• Dataset extract:
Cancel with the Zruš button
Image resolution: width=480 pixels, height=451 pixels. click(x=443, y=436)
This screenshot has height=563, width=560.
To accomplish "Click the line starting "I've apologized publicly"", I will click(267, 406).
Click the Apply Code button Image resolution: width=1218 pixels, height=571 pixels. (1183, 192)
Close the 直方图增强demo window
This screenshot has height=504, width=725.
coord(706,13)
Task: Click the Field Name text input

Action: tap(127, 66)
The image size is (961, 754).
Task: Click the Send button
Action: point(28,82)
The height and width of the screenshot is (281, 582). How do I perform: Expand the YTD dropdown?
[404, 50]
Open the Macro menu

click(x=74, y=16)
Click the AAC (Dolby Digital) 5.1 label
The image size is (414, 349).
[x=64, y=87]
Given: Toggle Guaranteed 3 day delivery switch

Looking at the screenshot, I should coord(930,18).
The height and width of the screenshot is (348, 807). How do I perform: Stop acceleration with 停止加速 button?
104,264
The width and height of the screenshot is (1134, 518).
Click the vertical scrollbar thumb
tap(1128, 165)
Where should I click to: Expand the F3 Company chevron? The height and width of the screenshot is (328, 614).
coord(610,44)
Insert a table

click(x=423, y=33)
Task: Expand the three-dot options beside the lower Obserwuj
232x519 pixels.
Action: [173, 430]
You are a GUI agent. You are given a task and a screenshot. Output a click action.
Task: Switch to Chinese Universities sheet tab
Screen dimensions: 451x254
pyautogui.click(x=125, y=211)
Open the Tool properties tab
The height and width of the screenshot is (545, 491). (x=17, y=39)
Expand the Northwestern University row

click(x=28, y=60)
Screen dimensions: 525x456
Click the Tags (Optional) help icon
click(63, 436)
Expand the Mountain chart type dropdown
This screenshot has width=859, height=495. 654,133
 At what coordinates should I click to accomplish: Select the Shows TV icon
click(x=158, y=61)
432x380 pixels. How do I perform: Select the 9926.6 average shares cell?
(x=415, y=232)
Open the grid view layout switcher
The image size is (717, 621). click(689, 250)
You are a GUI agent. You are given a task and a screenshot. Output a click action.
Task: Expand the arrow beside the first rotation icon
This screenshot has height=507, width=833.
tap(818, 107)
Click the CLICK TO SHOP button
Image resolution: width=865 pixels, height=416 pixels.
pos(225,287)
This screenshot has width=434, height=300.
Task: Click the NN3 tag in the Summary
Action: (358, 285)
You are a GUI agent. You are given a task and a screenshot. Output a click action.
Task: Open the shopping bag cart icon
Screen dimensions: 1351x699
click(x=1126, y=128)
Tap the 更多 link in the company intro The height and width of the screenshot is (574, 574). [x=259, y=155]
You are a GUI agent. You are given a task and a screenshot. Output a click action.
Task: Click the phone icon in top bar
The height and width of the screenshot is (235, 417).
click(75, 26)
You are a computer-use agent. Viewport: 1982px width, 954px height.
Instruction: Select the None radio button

• About this exercise:
Among the lines above, find those carrying the word "beside" and copy them out.

• Answer area:
Task: Expand the three-dot options beside the lower Obserwuj
Task: Expand the arrow beside the first rotation icon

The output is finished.